§ **WORK REQUIRED**
Translate this sentence from the article on campus slang into Spanish: "The friend wanted only people she knew to come to her party and thus sought to bar any random strangers, or randos, in collegiate parlance."

§ **SUPPLIED TEXT**
When Liana Roux, a junior at the University of North Carolina at Chapel Hill, was reading a Facebook event page for her friend’s birthday party recently, she noticed a terse proviso at the end of the announcement: “No randos.” The friend wanted only people she knew to come to her party and thus sought to bar any random strangers, or randos, in collegiate parlance.
Roux is keeping track of words like rando for an assignment in a class she is taking on the grammar of current English, taught by Connie C. Eble, the resident linguist in U.N.C.’s English department. Since 1972, Eble has asked her students to compile lists of slang that they encounter in their everyday interactions, and this semester, rando is going on Roux’s list.
Rando is one of a surprisingly large number of words that U.N.C. students use to refer to unfamiliar, suspicious or anxiety-producing outsiders. Skimming the lists that Eble has collected from recent classes, I kept spotting a familiar pattern: along with rando, there are nouns like creeper, sketcher and sketchball and adjectives like dubious, grimy, sketchy, sketch and skeazy. Sketchy and sketch have, in fact, been among the most frequently attested words culled from Eble’s students for the past several semesters.
These treacherous terms have been percolating for years on many American campuses. A list of slang compiled from students at the University of Arkansas, Fayetteville, published in the journal American Speech in 1975, included sketch as an adjective meaning “dangerous, risky” (“I think we’re in a sketch situation”). By 1996, one of Eble’s U.N.C. students offered sketch as a noun meaning “someone who is hard to figure out.” The variations sketchball, sketcher and sketchmaster followed thereafter, all sharing an air of suspicion and possible danger or at least discomfort.
The creep family is much older, originally describing people you can’t trust because they’re always “creeping around.” In early-20th-century America, a creep or creeper could refer to a sneaky thief, a cheating lover or a despicable person more generally. In later years, the annoying or shady creep begat creepo, creepazoid and creepshow. (And just as you can be creeped out by a creepy person, you can be sketched out by a sketchy person.)
We can thank the fine minds at the Massachusetts Institute of Technology for moving random into the realm of the weird. As early as 1971, according to the Oxford English Dictionary, M.I.T.’s student paper, The Tech, was using random as an adjective meaning “peculiar, strange” or as a noun to disparage people outside a community, particularly the community of computer hackers. (The 1991 New Hacker’s Dictionary provides the example “The audience was full of randoms asking bogus questions.”) Eventually it could refer to unfamiliar faces in any social situation, like a party or a bar, with rando as a slangy 21st-century shortening.

§ **DATA EXCERPT**
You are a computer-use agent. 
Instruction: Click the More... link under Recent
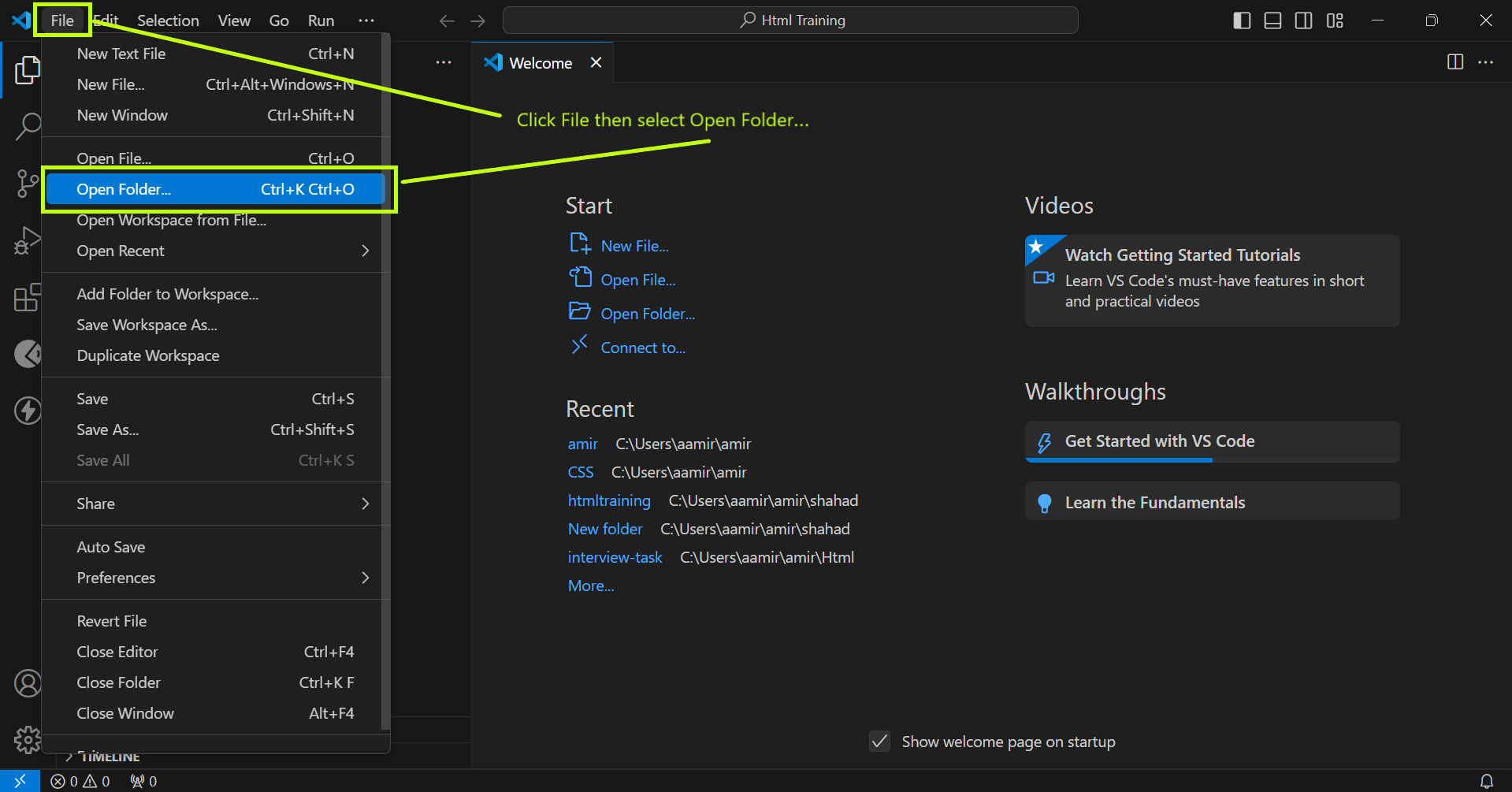click(590, 585)
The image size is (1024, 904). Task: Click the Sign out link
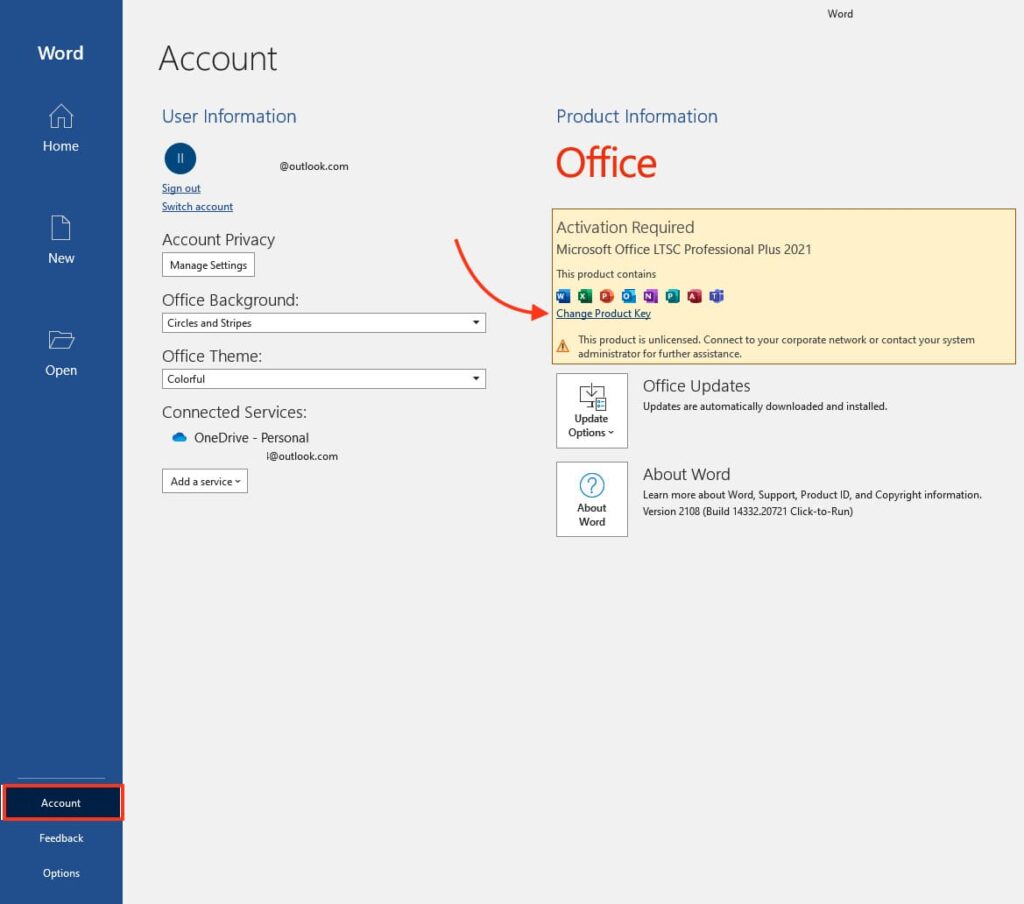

§ **ANSWER**
La amiga quería que solo fueran a su fiesta personas que ella conocía y, por lo tanto, buscó vetar a cualquier desconocido al azar, o randos, en la jerga universitaria.